UKIP’s anti-immigration message has been geared towards the working class, with its election leaflets claiming that ‘unlimited immigration costs British jobs’ and that ‘cheap labour pushes down British wages’. The election coincided with news that net migration to the UK in 2013 was 212,000. In the 12 months to March 2014, instead of the floods of immigrants predicted there had been 29,000 Romanian and 7,000 Bulgarian immigrants.

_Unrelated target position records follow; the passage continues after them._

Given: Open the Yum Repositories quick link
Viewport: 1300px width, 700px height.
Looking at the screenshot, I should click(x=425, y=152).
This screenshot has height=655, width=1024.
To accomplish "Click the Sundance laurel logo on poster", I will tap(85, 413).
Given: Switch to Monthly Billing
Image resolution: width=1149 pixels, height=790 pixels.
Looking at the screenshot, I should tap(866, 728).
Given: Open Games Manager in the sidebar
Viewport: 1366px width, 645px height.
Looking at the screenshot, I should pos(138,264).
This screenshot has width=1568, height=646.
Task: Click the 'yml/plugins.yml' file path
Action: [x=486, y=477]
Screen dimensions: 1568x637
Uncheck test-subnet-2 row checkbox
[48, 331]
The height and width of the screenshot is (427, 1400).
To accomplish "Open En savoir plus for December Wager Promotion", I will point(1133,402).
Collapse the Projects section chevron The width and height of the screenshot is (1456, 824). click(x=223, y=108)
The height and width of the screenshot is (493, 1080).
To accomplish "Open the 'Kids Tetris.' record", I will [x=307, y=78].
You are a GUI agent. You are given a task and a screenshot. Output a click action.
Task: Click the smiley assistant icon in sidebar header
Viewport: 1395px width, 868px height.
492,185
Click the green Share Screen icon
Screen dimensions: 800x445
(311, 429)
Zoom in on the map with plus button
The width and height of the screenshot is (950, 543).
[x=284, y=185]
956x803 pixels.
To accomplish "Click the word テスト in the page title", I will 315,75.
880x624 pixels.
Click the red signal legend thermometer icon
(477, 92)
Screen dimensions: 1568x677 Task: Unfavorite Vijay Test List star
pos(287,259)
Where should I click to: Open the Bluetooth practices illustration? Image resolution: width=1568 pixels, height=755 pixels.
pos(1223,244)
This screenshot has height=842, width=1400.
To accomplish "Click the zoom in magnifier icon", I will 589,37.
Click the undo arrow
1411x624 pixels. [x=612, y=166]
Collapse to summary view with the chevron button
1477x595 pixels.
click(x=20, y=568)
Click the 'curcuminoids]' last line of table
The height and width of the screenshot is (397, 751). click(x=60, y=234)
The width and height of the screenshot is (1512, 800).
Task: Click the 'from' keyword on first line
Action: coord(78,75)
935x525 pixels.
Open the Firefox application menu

In an effort to hang on to the votes of working class supporters attracted by UKIP’s racism, Labour Party leader Ed Miliband said that worrying about immigration is not prejudice, and, elaborated on this in a speech to Airbus workers in Broughton:
‘We said that people needed to change their attitudes. But in fact, we needed to change ours, because people see their communities changing fast around them. They worry about the entitlements people have when they come here and the pressure it might put on the system. And, especially with the cost of living crisis that our country faces, people ask about the impact of immigration on their wages and terms and conditions.’
These are exactly the sort of voters that the Labour Party needs to win if it to stand a chance at the 2015 general election: skilled workers fearful about impoverishment. In a later interview, Miliband declared: ‘I do want to get low-skilled immigration down’ and that he would impose a six-month restrictions on benefits for EU migrants and longer transitional controls for new EU-accession countries. ‘We need to stop a race to the bottom between British citizens and workers coming here from abroad,’ he said.
UKIP’s ability to take working class support from the Labour Party has grown not just because Labour has totally failed to oppose the Tory austerity agenda and has fully participated in local council cuts, but also because the trade unions have squashed any resistance to them. The consequence has been the absence of local campaigns representing working class interests. It is therefore not surprising that where there were sham electoral campaigns, such as those organised by the Trade Union and Socialist Campaign (TUSC), they performed very poorly; overall TUSC stood 560 candidates in the local elections but got fewer than 100 votes on average. In the few instances where candidates or parties clearly identified with and participated in local struggles, the result could be entirely different. In Kirkby, Merseyside, an independent working class campaign 1st 4 Kirkby, which has also been involved in the fight against the bedroom tax locally, stood six candidates and got up to 46% of the vote in the six wards they contested. The way to defeat UKIP is not by adopting their programme as the Labour Party and Conservatives are attempting, but by opposing their racist programme and vigorously defending working class interests.